En ce qui concerne la deuxième question, celle qui se réfère à la directive européenne sur la TVA, et plus précisément la question de savoir si la taxe régionale espagnole IDECA est contraire à la directive européenne sur la TVA, la CJCE a souligné que l'article 401 de la directive sur la TVA permet aux pays de l'UE d'introduire ou de maintenir des taxes qui ne sont pas considérées comme des taxes sur le chiffre d'affaires. Ce droit est toutefois limité.
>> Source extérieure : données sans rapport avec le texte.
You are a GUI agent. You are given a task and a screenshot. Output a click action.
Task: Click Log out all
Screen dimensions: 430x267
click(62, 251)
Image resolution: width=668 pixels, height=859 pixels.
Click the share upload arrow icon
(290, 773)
Lorsqu'ils introduisent ces taxes, les pays de l'UE doivent veiller à ne pas introduire de formalités douanières entre les pays de l'UE.
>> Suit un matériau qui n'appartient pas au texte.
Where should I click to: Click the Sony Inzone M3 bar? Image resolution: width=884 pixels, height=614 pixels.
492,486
Pour déterminer si la taxe affecte la circulation des biens et des services d'une manière comparable à la TVA, la CJCE a défini les critères permettant de déterminer si une taxe nationale peut être qualifiée de taxe sur le chiffre d'affaires et est, par conséquent, incompatible avec le système commun de TVA en vertu de l'article 401 de la directive TVA.
Même si une taxe n'est pas identique à la TVA dans tous ses aspects, elle peut être incompatible si elle présente les caractéristiques exactes de la TVA. Ainsi, selon une jurisprudence constante, une taxe ressemble à la TVA si elle s'applique de manière générale aux opérations portant sur des biens ou des services, si elle est proportionnelle au prix demandé par le fournisseur et si elle est prélevée à chaque stade de la production et de la distribution, quel que soit le nombre d'opérations antérieures.
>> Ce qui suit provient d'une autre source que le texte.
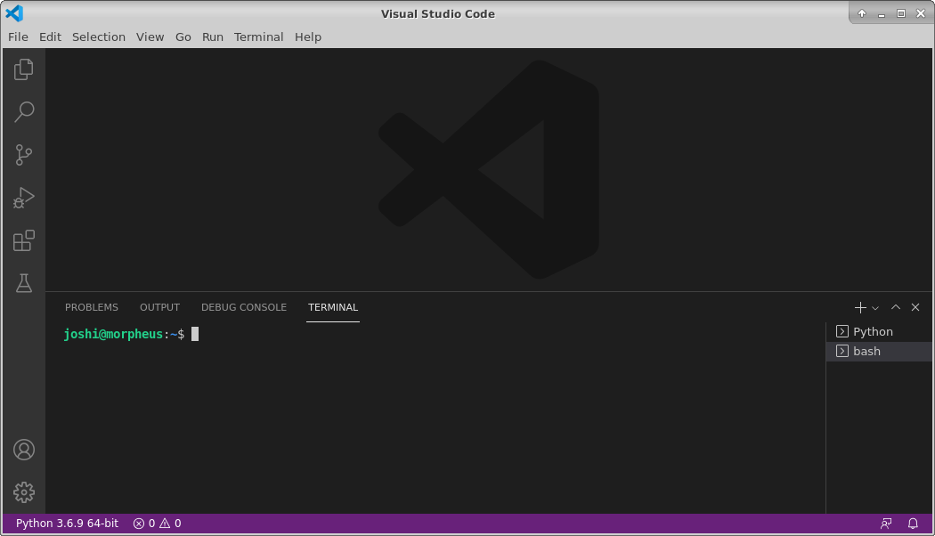Open Source Control view

pyautogui.click(x=23, y=154)
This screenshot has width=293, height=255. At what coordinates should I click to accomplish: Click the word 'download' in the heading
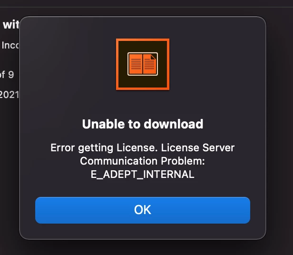pyautogui.click(x=174, y=124)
D'autres critères incluent la déduction des montants payés à des stades antérieurs, de sorte que seule la valeur ajoutée soit taxée à chaque stade et que la charge finale repose sur le consommateur. Si une taxe ne répond pas à l'une de ces caractéristiques de la TVA, l'article 401 n'interdit pas son introduction ou son maintien.
Décision finale de la Cour
La CJCE a statué que les règles communautaires relatives à la liberté d'établissement, prévues à l'article 49 du traité UE, n'autorisent pas une règle fiscale régionale qui accorde une déduction fiscale de 200 000 euros uniquement aux banques ayant leur siège social dans cette région, étant donné que cela est injuste pour les banques basées ailleurs dans l'UE. Toutefois, des déductions moins importantes basées sur le nombre de succursales bancaires locales sont généralement autorisées, à condition qu'elles ne favorisent pas les banques basées dans la région.
En ce qui concerne la circulation des capitaux, prévue par l'article 63 du traité UE, les règles de l'UE n'autorisent pas les déductions fiscales qui récompensent les banques qui investissent uniquement dans une région spécifique, en l'occurrence l'Andalousie, si l'objectif est simplement de stimuler l'économie locale.
D'autre part, les règles de l'UE en matière de TVA, en particulier l'article 401 de la directive européenne sur la TVA, n'empêchent pas un pays de l'UE d'introduire une taxe distincte pour les banques, basée sur le montant des dépôts effectués par leurs clients.
Étant donné que l'IDECA est calculée sur la base du montant moyen de ces dépôts au cours de l'année et qu'elle est payée par les banques, et non par les clients, la taxe diffère de la TVA en ce qui concerne son mode de fonctionnement et les personnes qui y sont soumises. Compte tenu de tous ces éléments, une telle taxe est autorisée par les règles et règlements de l'UE.
Conclusion
L'arrêt Novo Banco de la CJCE met en lumière l'équilibre délicat entre l'autonomie fiscale nationale ou régionale et les principes fondamentaux de l'UE. La CJCE a précisé que les avantages fiscaux accordés aux institutions sur la seule base d'un établissement régional violent la liberté d'établissement garantie par le droit communautaire. En outre, les déductions mises en œuvre pour stimuler les investissements régionaux peuvent enfreindre le principe de la libre circulation des capitaux.
Néanmoins, en ce qui concerne la compatibilité avec la législation sur la TVA, la CJCE a souligné que tant que la taxe n'a pas les mêmes caractéristiques que la TVA, la directive européenne sur la TVA, en particulier l'article 401, n'interdit pas l'introduction d'une telle taxe.